November Inflasi Kembali Menurun. Pertanda Daya Beli Melemah Lagi?
Badan Pusat Statistik (BPS) melaporkan, Senin (1/12/2025), inflasi Indeks Harga Konsumen (IHK) pada November 2025 mencapai 2,72 persen secara tahunan (yoy) dan 0,17 persen secara bulanan (mtm). Menurun dibanding inflasi Oktober 2025 yang tercatat 2,86 persen (yoy) dan 0,28 persen (mtm).
Penurunan inflasi menunjukkan penurunan tekanan terhadap harga barang dan jasa, entah karena berkurangnya konsumsi masyarakat (daya beli) atau karena melimpahnya suplai barang, atau karena kombinasi keduanya.
Di satu sisi penurunan inflasi layak disambut karena mencerminkan terkendalinya harga-harga. Tapi, di sisi lain hal itu juga bisa berarti berkurangnya konsumsi atau daya beli yang berdampak terhadap ekonomi. Konsumsi masyarakat adalah pendorong utama pertumbuhan ekonomi Indonesia.
Hal itu tercermin pada inflasi inti November 2025 yang merosot menjadi 0,17 persen (mtm), dari 0,39 persen (mtm) pada Oktober 2025. Terutama disumbang oleh komoditas emas perhiasan, karena meningkatnya harga emas global.
Sedangkan secara tahunan inflasi inti November 2025 tetap stabil di angka 2,36 persen (yoy), namun tetap masih lebih rendah dibanding April 2025 yang tercatat 2,50 persen (yoy).
Inflasi inti adalah inflasi atau peningkatan harga barang dan jasa tanpa memperhitungkan harga volatile food (bahan makanan bergejolak), dan administered price (harga barang/jasa yang diatur pemerintah) seperti BBM, listrik, rokok, dan tarif angkutan.
Karena itu inflasi inti menjadi indikator daya beli masyarakat dari konsumsi barang sekunder dan tersier alias non pangan. Kenaikan inflasi inti merupakan cermin peningkatan konsumsi atau daya beli, dan sebaliknya.
Menurut ekonom Muhammad Chatib Basri, ciri ekonomi yang mulai melambat adalah orang mulai mengurangi permintaan terhadap produk sekunder dan tersier. Konsumsinya makin didominasi oleh kebutuhan pangan.
Indikatornya adalah penurunan inflasi inti, yang menunjukkan daya beli masyarakat melemah karena harga pangan yang terus meningkat, atau karena pendapatan mereka tidak mengalami peningkatan, atau kombinasi keduanya.
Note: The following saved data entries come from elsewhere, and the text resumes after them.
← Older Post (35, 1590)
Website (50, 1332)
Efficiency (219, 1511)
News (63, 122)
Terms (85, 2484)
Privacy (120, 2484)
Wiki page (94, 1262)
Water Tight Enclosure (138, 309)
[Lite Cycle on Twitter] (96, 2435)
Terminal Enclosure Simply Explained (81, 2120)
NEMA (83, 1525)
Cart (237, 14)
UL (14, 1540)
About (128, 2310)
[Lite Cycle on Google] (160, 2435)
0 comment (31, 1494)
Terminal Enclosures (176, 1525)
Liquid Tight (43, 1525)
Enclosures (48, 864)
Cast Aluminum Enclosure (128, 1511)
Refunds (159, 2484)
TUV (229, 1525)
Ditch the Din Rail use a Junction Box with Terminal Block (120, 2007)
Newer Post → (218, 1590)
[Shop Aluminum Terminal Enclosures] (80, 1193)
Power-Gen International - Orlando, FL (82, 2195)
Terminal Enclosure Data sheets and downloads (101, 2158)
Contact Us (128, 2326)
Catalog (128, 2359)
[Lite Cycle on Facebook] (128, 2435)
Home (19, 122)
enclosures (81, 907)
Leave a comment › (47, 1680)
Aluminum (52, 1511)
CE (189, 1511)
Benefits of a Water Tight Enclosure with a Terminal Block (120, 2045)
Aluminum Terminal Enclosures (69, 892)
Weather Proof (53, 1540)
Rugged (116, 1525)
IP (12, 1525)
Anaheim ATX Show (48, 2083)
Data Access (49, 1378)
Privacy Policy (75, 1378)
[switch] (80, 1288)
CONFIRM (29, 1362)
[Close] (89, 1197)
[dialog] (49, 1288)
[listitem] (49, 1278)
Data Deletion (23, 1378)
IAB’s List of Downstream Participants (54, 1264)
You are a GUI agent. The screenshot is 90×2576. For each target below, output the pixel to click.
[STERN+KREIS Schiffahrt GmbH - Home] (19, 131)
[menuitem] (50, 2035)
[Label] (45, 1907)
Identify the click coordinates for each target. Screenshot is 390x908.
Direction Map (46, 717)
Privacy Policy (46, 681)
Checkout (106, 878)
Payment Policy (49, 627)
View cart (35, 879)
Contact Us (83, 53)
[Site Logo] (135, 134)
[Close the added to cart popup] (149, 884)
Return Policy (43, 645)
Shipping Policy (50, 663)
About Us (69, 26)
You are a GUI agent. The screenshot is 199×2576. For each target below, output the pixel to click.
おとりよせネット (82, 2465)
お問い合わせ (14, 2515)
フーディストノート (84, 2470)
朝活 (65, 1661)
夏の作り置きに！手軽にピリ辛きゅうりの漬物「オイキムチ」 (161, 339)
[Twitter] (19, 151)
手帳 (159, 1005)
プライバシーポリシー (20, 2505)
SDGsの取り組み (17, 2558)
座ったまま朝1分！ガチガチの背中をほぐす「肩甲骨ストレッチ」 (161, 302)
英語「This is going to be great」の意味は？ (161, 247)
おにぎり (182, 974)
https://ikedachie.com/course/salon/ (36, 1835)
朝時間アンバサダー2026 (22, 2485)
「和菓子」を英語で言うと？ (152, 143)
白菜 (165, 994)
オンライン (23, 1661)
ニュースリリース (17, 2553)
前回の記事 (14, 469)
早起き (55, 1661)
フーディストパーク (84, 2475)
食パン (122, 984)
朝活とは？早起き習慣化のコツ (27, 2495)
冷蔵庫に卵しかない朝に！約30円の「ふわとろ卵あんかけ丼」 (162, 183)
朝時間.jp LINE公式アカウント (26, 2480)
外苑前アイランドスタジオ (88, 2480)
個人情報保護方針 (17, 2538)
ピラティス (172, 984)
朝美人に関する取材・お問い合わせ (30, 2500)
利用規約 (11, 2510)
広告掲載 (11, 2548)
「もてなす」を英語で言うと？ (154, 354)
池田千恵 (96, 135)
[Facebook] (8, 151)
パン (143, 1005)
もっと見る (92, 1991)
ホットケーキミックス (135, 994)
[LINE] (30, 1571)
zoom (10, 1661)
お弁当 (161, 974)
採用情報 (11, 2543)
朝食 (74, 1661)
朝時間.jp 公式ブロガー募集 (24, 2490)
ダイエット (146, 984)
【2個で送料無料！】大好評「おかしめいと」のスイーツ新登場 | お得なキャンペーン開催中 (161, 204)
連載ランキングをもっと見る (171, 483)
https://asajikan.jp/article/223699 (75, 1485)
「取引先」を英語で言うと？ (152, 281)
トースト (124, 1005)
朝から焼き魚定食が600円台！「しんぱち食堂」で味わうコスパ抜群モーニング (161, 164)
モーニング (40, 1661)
Baca juga: Terus Menurunnya Inflasi Inti, Konfirmasi Melemahnya Daya Beli
Kelompok volatile food mengalami inflasi pada November 2025 sebesar 0,02 persen (mtm), relatif stabil dibanding Oktober 2025 sebesar 0,03 persen (mtm).
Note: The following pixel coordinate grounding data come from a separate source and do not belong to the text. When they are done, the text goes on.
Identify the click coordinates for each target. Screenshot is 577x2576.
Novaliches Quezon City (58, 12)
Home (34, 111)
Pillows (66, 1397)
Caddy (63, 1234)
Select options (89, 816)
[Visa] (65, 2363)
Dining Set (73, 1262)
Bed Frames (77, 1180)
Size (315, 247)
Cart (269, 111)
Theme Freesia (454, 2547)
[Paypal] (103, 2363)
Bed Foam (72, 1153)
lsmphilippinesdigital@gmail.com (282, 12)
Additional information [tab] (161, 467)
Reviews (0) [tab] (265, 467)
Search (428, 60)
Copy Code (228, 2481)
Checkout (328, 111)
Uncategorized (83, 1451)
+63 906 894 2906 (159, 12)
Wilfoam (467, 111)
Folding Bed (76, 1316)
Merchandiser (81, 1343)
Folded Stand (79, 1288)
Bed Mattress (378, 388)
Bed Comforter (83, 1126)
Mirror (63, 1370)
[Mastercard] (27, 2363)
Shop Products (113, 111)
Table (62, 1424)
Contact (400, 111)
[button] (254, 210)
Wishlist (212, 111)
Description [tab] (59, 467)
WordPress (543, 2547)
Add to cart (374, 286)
Inflasi volatile food disumbang terutama oleh kenaikan pesat harga bawang merah, seiring dengan pasokan yang terbatas akibat gangguan cuaca dan kenaikan harga bibit.
Secara tahunan, kelompok volatile food mengalami inflasi 5,48 persen (yoy), menurun dibanding Oktober 2025 sebesar 6,59 persen (yoy).
Kelompok administered prices juga mengalami inflasi pada November 2025 sebesar 0,24 persen (mtm), meningkat tinggi dibanding Oktober 2025 sebesar 0,10 persen (mtm).
Terutama disumbang oleh kenaikan tarif angkutan udara, seiring dengan meningkatnya mobilitas masyarakat dan kenaikan harga avtur. Secara tahunan, kelompok administered prices juga mencatat inflasi 1,58 persen (yoy), lebih tinggi dibanding Oktober 2025 sebesar 1,45 persen (yoy).
Baca juga: Banjir Likuiditas, Inflasi Pun Meninggi, Oktober 2025 Tertinggi Dalam 5 Tahun Terakhir
Bank Indonesia (BI) dalam rilisnya pada hari yang sama, menyambut baik angka inflasi November 2025, karena tetap terjaga dalam kisaran sasaran 2,5±1%.
BI mengklaim, inflasi yang terjaga itu merupakan hasil dari konsistensi kebijakan moneter, serta eratnya sinergi pengendalian inflasi antara BI dan pemerintah, dan penguatan implementasi Program Ketahanan Pangan Nasional.
“Ke depan Bank Indonesia meyakini inflasi akan tetap terkendali dalam kisaran sasaran 2,5±1% pada 2025 dan 2026,” tulis keterangan BI melalui Direktur Eksekutif Departemen Komunikasi Ramdan Denny Prakoso.